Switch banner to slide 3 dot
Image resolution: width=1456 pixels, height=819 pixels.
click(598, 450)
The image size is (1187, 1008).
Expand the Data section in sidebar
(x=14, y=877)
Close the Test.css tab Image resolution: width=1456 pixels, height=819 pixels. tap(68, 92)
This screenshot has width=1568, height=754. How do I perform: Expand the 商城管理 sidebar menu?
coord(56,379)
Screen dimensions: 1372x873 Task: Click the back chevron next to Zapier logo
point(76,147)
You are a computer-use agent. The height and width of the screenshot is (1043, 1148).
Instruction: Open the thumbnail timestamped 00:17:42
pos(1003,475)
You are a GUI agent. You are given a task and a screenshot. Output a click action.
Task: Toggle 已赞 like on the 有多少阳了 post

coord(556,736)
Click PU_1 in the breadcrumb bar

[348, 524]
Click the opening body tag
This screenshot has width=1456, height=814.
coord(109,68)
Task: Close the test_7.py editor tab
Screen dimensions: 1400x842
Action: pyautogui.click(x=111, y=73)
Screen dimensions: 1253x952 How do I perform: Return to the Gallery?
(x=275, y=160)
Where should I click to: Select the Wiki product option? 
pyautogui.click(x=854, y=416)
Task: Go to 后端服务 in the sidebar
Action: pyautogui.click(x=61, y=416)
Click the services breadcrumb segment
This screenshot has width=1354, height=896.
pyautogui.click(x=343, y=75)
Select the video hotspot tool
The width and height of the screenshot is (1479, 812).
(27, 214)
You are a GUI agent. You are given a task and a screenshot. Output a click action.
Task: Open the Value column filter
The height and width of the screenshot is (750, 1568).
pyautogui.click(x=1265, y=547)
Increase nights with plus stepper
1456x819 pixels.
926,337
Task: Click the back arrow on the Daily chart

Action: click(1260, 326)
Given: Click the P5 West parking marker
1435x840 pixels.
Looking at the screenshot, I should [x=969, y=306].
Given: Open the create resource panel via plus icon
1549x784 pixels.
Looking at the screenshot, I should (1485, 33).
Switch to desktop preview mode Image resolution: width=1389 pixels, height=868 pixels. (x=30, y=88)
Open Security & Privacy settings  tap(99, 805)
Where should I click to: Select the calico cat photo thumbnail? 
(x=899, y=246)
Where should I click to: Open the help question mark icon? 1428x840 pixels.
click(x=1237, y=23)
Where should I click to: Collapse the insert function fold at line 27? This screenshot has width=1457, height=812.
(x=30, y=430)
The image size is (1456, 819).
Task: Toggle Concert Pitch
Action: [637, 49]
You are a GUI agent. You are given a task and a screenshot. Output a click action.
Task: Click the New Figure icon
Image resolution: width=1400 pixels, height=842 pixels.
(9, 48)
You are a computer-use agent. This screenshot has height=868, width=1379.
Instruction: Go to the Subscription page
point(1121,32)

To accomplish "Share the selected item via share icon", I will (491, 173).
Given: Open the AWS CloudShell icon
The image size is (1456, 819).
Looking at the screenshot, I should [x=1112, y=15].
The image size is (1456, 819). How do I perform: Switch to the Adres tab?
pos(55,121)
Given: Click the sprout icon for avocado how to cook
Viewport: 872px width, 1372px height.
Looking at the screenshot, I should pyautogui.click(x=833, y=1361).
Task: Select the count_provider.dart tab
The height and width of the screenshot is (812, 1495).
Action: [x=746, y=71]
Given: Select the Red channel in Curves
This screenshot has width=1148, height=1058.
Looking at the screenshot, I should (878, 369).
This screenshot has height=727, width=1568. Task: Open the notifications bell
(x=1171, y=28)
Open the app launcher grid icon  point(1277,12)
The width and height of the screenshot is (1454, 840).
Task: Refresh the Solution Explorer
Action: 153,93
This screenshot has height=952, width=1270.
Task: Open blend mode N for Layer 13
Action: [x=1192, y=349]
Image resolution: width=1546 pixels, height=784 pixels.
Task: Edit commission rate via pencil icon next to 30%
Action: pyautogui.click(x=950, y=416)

- - -

| Description of the task |
From the line that contains "This screenshot has height=727, width=1568." to the last line of the data, write out each line exactly and add nothing.

| Your solution |
This screenshot has height=727, width=1568. Task: Open the notifications bell
(x=1171, y=28)
Open the app launcher grid icon  point(1277,12)
The width and height of the screenshot is (1454, 840).
Task: Refresh the Solution Explorer
Action: 153,93
This screenshot has height=952, width=1270.
Task: Open blend mode N for Layer 13
Action: [x=1192, y=349]
Image resolution: width=1546 pixels, height=784 pixels.
Task: Edit commission rate via pencil icon next to 30%
Action: pyautogui.click(x=950, y=416)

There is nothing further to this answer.